In a case that implicated the Supreme Court’s recent decision in Dean v. United States, — S.Ct. — 2017 WL 1199461 at *6 (April 3, 2017), this week the Seventh Circuit decided United States v. Wheeler, dkt. 16-3435, decided May 19, 2017.
Until recently, United States v. Roberson, 474 F.3d 432 (7th Cir.2007) required that the district court could not consider the mandatory minimum for the 924(c) when it crafted the sentence for the Hobbs Act robbery. That changed with Dean, where the Supreme Court held that “[N]othing in § 924(c) restricts the authority conferred on sentencing courts by § 3553(a) and the related provisions to consider a sentence imposed under § 924(c) when calculating a just sentence for the predicate count.”
Wheeler pleaded guilty to a Hobbs Act robbery in violation of 18 U.S.C. §1951(a) and to discharging a gun during a crime of violence in violation of 18 U.S.C. §924(c)(1)(A)(iii). The district court sentenced him to 108 months for the Hobbs Act robbery, plus ten years consecutive for the 924(c). The guideline range on the robbery was 84-105 months. The Seventh Circuit opinion does not go into detail about the lower court’s reasoning on the sentence, other than to note that the court imposed an above guideline sentence for the robbery (three months above the high end of the advisory guideline) and to state that the record does not suggest that the district court felt constrained by Roberson. According to the Wheeler Court, “[I]t is inconceivable that a judge who imposed a sentence above the Guidelines range for the predicate crime did so because of Roberson.”

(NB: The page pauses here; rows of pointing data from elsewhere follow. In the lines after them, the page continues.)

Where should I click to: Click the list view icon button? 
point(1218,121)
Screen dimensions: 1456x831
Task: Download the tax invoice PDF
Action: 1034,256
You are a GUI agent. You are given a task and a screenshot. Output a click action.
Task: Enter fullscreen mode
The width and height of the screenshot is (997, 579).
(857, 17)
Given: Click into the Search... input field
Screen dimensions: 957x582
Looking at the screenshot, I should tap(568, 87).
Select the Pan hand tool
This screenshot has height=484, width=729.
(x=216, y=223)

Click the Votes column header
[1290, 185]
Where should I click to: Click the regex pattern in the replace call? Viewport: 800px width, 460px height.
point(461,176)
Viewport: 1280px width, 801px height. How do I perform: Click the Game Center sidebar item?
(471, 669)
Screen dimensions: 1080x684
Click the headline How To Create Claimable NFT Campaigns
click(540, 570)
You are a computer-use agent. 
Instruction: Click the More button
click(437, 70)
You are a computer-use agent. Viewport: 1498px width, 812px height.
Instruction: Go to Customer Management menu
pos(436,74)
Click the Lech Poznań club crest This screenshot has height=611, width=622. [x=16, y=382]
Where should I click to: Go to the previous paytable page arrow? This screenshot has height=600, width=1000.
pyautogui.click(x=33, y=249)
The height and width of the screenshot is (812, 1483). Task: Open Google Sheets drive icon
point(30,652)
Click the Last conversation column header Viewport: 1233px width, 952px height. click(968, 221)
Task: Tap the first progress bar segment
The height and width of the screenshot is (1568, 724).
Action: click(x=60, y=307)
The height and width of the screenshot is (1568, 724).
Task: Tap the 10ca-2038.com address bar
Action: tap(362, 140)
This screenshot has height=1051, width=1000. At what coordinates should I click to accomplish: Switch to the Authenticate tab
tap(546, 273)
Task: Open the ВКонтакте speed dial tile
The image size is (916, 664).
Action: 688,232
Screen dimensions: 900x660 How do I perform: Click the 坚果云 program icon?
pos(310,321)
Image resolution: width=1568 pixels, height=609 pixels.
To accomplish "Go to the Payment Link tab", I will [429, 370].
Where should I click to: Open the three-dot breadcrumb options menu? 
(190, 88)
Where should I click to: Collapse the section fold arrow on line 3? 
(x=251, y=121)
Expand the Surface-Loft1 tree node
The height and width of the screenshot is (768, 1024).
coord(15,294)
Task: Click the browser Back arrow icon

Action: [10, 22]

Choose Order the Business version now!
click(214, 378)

I think Wheeler takes too conservative of an approach to the question of whether Roberson impacted the sentence. First, the question is not whether the judge imposed the sentence because of Roberson. The question is whether the court would impose a different sentence in light of Dean. Second, it is conceivable to me that a district judge could decide that a robbery with a shooting requires a sentence above the advisory guideline range, but after consideration of the 3553 factors, the same situation merits less than the total of the robbery sentence, plus 10 years. After all, Roberson required the district court to impose the robbery sentence without consideration of the 924(c) sentence. That means that the judge was supposed to impose a sentence for the total package and then add the 924(c) sentence. If the court took this requirement to heart, it would have no reason to comment on what the total package would be in the absence of Roberson. For all we know, the district judge in Wheeler thought that in consideration of all of the 3553 factors, the robbery (including the firearm discharge) merited a sentence of 108 months and she imposed the 120 month consecutive sentence because Roberson required her to add the 924(c) sentence to the complete robbery sentence. The bottom line is that the only way to find out what the judge would have done without the constraint of Roberson is to remand.
In any event, at this point it looks like the Seventh Circuit may only grant remands in cases where there is a suggestion in the record that the court felt constrained by Roberson.